Direction A:
Transcribe the passage on explaining decisions, starting with "Second, it forces" and going on through "modify your thinking.".
Direction B:
In the passage on explaining decisions, why does giving a "because" force you to reflect on your decision? Answer in one to three sentences.

Four Benefits.
I know what you’re thinking:
‘I make decisions all day. That’s all I do. Decision making is so routine that I don’t even think about it. And I certainly don’t need to be ‘taught’ how to make decisions by you, or anyone else. That would be embarrassing, quite frankly.’
I hear you…
… and see what you did there?
You showed your working out.
You made your work visible.
You could have just felt patronised by the idea you need to learn how to make a good decision - and moved on. I would never be the wiser as to why.
Instead - you gave me a ‘because’ - which has four benefits:
First, adding a ‘because’ significantly increases my compliance.
Second, it forces you to reflect on your decision, because you have to make it conscious, even if you just think about it and don’t tell me.
Third, it gives me the opportunity to modify my thinking, based on the reasoning you’ve given OR for me to modify your thinking.
Finally, if I work for you or with you, making your work visible helps me to learn from and therefore use, or predict your decisions - which makes less decisions for you to make.

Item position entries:
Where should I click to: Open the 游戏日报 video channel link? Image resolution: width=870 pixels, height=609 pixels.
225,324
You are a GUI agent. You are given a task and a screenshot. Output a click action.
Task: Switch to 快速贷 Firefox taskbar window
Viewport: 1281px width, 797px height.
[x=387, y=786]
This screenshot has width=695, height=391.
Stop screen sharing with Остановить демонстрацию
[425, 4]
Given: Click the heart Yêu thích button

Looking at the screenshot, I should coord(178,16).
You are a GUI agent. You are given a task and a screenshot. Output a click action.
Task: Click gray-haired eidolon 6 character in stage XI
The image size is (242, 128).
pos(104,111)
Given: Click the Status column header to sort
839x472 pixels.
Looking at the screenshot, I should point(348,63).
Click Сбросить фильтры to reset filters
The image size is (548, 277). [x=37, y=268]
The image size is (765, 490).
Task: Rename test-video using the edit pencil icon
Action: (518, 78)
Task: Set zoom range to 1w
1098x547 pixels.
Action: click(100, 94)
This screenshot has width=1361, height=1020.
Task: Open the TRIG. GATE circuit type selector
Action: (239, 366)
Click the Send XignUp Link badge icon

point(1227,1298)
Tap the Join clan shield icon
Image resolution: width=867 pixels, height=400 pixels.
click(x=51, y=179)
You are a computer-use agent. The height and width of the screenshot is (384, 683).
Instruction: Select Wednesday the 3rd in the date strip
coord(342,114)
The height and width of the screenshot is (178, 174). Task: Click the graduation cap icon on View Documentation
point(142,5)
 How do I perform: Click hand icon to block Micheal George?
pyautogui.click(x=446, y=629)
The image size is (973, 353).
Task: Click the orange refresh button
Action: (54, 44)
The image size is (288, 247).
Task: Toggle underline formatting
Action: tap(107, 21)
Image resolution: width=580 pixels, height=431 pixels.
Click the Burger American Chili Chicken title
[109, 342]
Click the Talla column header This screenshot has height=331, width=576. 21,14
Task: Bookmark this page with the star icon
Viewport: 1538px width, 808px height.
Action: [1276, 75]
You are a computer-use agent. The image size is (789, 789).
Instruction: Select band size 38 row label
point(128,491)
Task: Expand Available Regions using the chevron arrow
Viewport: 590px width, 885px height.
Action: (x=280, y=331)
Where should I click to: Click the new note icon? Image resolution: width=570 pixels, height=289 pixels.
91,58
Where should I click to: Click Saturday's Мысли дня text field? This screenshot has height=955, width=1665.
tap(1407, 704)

Full answer A:
Second, it forces you to reflect on your decision, because you have to make it conscious, even if you just think about it and don’t tell me.
Third, it gives me the opportunity to modify my thinking, based on the reasoning you’ve given OR for me to modify your thinking.

Full answer B:
Giving a "because" forces you to reflect because you have to make the decision conscious. This holds even if you only think about the reason and don't tell the other person.